◆ **INFORMATION SUPPLIED**
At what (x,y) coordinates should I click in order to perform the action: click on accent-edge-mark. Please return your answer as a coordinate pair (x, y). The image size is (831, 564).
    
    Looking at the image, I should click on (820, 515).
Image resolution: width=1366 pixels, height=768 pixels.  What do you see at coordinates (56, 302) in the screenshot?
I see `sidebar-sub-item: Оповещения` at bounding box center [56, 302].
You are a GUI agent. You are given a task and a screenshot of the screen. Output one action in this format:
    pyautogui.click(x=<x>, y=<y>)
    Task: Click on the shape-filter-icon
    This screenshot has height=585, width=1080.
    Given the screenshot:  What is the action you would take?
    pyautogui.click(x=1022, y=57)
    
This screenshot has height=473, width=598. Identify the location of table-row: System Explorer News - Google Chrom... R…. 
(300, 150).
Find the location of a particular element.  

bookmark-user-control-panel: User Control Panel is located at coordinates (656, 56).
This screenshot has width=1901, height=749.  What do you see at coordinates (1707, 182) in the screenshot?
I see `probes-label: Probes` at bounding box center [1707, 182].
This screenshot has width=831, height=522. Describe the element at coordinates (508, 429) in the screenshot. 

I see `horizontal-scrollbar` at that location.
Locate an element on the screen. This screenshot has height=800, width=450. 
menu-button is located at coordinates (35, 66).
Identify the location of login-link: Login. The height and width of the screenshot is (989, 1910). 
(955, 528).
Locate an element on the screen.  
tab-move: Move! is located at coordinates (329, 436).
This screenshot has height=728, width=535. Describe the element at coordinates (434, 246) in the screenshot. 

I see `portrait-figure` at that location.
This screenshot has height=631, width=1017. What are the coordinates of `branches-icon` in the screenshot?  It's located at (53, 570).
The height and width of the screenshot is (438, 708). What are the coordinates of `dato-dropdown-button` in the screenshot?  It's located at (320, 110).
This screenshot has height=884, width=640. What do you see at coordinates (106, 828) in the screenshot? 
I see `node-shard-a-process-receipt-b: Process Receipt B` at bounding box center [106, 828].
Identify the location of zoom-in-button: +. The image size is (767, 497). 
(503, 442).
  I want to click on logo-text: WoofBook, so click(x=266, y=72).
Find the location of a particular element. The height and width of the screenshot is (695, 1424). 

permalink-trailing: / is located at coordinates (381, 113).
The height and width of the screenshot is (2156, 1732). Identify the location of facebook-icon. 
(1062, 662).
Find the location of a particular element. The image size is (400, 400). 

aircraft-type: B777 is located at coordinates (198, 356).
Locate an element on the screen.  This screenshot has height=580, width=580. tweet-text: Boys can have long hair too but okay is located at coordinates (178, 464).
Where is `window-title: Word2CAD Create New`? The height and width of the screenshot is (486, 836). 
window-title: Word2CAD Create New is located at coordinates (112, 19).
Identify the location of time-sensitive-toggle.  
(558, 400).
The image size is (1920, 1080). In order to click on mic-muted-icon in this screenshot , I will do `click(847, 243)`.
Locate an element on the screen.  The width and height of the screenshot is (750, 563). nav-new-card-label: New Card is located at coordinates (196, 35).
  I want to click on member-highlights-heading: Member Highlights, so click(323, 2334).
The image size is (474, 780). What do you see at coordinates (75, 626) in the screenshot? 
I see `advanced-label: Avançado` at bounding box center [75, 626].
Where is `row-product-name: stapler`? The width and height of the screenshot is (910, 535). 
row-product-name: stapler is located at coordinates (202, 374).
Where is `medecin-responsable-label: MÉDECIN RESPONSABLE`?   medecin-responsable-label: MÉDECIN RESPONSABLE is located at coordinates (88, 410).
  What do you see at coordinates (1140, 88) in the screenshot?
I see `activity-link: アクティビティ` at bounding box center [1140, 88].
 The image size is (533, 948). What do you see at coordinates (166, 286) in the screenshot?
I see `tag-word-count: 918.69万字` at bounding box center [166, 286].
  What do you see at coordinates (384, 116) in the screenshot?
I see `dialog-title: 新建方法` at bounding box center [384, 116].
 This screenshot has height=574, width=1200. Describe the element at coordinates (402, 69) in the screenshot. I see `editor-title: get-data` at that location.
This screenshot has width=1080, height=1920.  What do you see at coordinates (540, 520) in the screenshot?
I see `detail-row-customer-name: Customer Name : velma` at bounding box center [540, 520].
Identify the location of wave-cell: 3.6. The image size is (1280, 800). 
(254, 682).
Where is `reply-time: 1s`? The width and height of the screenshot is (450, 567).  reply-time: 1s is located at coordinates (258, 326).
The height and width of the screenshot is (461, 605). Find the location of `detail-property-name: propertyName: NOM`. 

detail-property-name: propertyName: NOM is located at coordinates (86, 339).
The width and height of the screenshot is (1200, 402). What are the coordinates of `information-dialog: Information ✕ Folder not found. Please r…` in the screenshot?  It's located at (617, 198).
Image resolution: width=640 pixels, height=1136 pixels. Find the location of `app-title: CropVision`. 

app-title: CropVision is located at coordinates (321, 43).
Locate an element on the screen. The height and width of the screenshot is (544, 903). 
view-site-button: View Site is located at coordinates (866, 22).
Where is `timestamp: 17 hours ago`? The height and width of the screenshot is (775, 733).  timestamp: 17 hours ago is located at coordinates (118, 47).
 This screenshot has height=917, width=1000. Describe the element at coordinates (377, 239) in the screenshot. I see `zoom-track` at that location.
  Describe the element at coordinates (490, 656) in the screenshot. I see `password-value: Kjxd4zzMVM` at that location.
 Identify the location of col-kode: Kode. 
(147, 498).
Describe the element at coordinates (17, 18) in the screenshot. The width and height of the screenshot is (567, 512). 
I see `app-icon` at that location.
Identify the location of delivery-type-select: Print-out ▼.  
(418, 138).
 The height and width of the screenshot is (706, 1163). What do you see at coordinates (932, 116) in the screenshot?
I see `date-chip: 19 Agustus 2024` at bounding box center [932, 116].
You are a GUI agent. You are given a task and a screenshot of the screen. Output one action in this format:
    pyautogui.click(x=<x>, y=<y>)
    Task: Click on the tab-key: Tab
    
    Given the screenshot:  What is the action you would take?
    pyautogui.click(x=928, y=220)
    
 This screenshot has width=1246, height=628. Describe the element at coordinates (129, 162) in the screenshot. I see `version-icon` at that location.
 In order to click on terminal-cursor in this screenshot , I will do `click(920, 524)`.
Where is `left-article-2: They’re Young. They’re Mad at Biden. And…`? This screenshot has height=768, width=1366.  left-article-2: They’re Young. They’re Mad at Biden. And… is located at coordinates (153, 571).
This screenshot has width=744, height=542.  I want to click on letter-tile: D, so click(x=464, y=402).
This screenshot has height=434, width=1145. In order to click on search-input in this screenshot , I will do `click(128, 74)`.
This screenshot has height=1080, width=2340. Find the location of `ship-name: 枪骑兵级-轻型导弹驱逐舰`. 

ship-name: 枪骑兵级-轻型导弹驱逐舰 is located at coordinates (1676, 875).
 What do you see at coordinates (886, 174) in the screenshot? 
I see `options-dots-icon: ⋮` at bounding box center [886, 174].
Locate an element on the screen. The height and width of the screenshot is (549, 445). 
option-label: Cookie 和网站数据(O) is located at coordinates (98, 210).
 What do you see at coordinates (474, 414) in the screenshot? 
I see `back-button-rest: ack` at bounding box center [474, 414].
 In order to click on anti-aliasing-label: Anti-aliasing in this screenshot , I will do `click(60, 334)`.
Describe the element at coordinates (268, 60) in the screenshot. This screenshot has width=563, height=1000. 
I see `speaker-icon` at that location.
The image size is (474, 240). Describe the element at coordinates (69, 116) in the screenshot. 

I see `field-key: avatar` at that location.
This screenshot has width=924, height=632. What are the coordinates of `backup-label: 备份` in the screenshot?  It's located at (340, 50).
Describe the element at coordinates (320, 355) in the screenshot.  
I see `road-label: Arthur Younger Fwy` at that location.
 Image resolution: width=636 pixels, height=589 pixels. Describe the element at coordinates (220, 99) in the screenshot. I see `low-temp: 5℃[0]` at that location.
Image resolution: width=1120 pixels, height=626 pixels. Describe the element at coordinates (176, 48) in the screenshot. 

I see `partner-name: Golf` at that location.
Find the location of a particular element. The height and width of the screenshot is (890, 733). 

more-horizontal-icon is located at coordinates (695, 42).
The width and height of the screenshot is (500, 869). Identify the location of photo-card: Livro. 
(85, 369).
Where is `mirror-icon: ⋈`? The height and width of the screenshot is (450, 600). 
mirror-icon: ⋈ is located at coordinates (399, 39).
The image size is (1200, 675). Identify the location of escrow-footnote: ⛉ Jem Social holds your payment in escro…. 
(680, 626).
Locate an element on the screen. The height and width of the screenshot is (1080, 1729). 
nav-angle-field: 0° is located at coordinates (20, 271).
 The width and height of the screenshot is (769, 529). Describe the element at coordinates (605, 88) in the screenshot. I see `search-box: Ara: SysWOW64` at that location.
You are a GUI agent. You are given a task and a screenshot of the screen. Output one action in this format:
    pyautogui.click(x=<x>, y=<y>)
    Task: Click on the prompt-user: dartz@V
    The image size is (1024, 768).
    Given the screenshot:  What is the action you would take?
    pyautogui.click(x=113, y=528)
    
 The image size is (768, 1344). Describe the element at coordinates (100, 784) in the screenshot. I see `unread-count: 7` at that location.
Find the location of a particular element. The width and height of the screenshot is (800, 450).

◆ **WHAT THE TASK ASKS**
Output the section of the listing that opens with the line containing "Locate an element on the screen. This" and closes with the line containing "tab-move: Move! is" as a numbered list, omitting blank lines.

◆ **COMPLETED EXERCISE**
1. Locate an element on the screen. This screenshot has height=800, width=450. 
2. menu-button is located at coordinates (35, 66).
3. Identify the location of login-link: Login. The height and width of the screenshot is (989, 1910). 
4. (955, 528).
5. Locate an element on the screen.  
6. tab-move: Move! is located at coordinates (329, 436).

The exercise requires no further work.